Tamilla Tagieva

Kurzexposé zur Promotion von Tamilla Tagieva

Committed to Development Mandate? Comparing Development Assistance Provided by KfW and BSTDB

Tamilla Tagieva is a PhD candidate from Uzbekistan. She earned her master degree in Global Political Economy taught at the University of Kassel (Germany). Currently, she works on her PhD dissertation at the University of Kassel and receives scholarship from the German Academic Exchange Service (DAAD). Her research interests include such topics as international development, industrialization, small- and medium-sized enterprises and development banking.


Herr and Priewe in their book on Macroeconomics of Development and Poverty Reduction (2005) propose their endogenous growth model, where they show the link between finance and economic development. They, in particular, develop Schumpeter and Keynes’s ideas and show at the macroeconomic level, how credit may trigger economic growth. For them, availability of credit directly influences investment levels, therefore stable and working banking sector, plus low interest rates and available credit lead to high investment, which then translates into high economic growth (Herr and Priewe 2005: 77).

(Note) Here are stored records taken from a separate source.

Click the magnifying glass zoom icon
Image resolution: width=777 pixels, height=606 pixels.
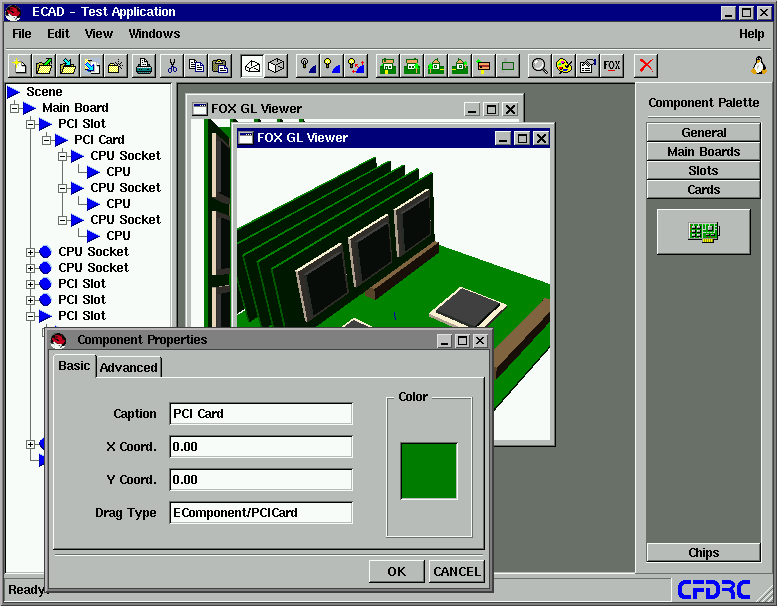click(539, 66)
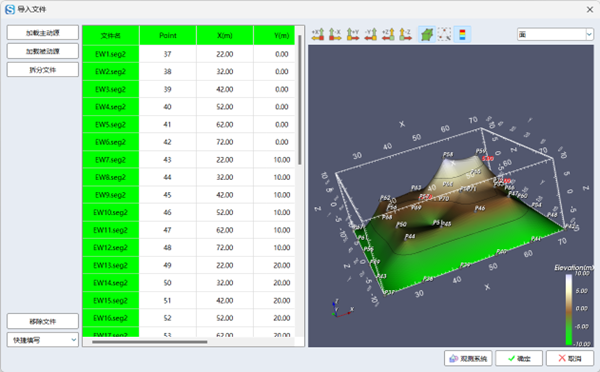This screenshot has width=600, height=372.
Task: Set the view to the +Z direction
Action: (388, 34)
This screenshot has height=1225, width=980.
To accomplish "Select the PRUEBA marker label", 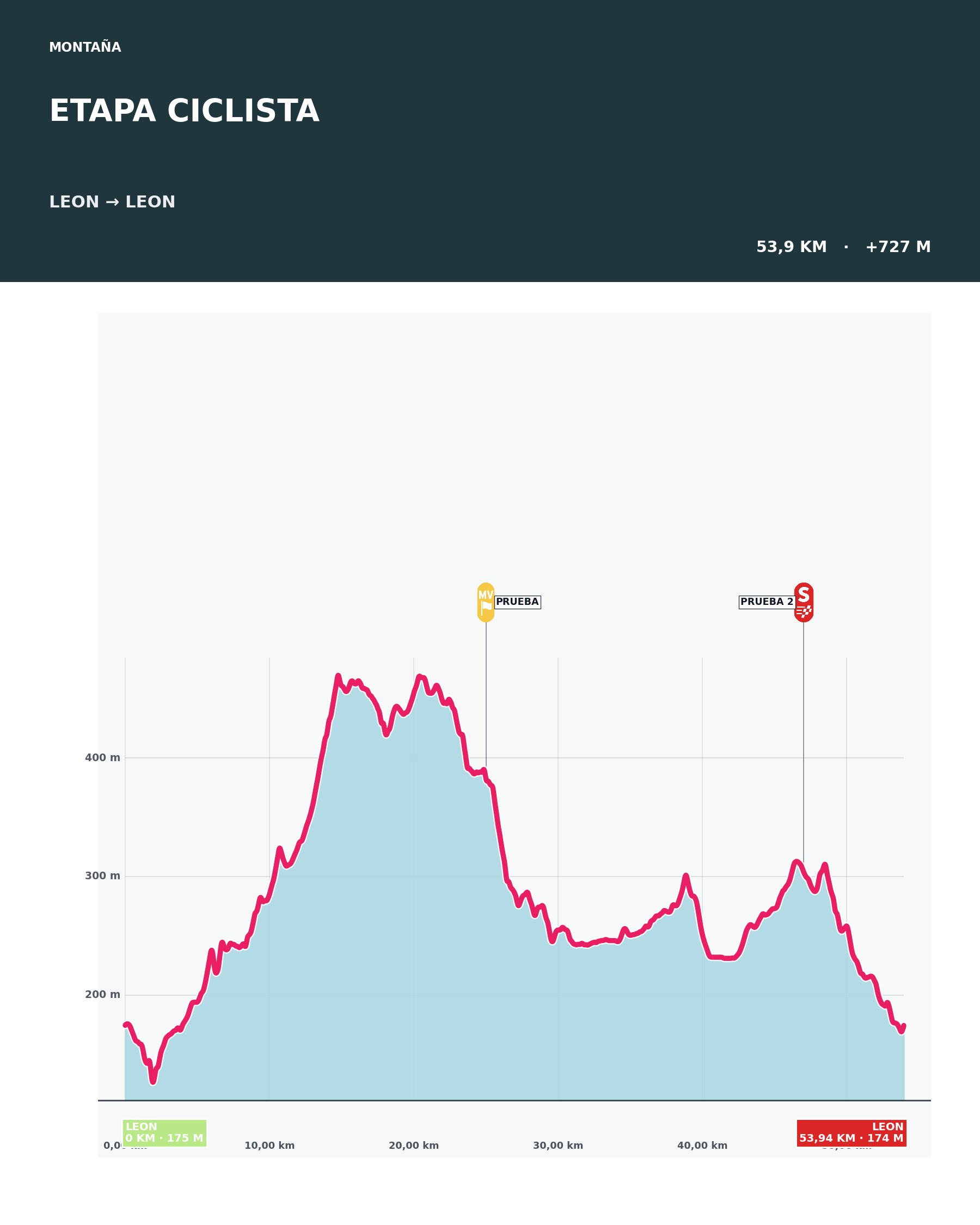I will [x=518, y=602].
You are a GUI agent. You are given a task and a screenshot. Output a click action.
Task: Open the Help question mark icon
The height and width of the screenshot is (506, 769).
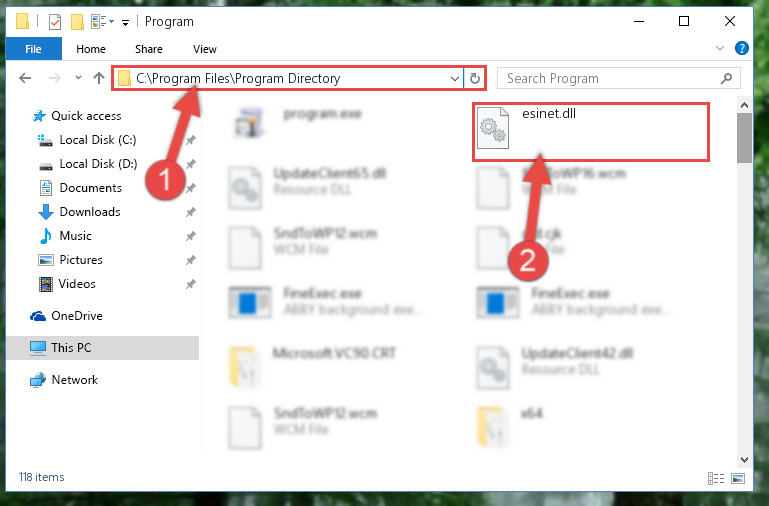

Insufficient finance and absence of long-term credits are two widespread problems (among others), which developing countries experience. Small firms and households have difficulties accessing formal credit markets, because they have no sufficient collateral. Also, amount of credit requested by small- and medium enterprises (SMEs) can be very small, so that commercial banks may choose to give large amounts of credit to big firms due to the existing economies of scale. This may lead to credit rationing for the majority of population and hence less investment.

In this regard, development finance can help correct the aforementioned market failure by virtue of carrying out projects promoting financial inclusion and strengthening domestic financial sector. Better access to financial resources can have positive impact on poverty. Moreover, improved access to loans may stimulate entrepreneurship and innovation through reducing investment barriers. Development finance is also known for being able to provide long-term finance, because in many low-income countries the market for long-term credits is underdeveloped or even absent. Long-term credits are said to be vital for investment in productive capital (that is long-term in nature) (Herr and Priewe 2005: 157). Commercial banks in developing countries do not usually engage in maturity transformation, which decreases the volume of capital to be given for medium and long-term investments. Larger enterprises, which are connected to multinational corporations through ownership, management or procurement of products have better chances to get scarce loans, while SMEs do not appear to be as “powerful”.

The present PhD dissertation aims to explore the SMEs sector of the Black Sea countries and the way this sector is being supported by governments, local banks and institutions as well as international entities. Particularly, SMEs of Georgia and Armenia will be researched. The present research is a qualitative study; therefore during field trips to Georgia and Armenia numerous interviews and surveys will be conducted.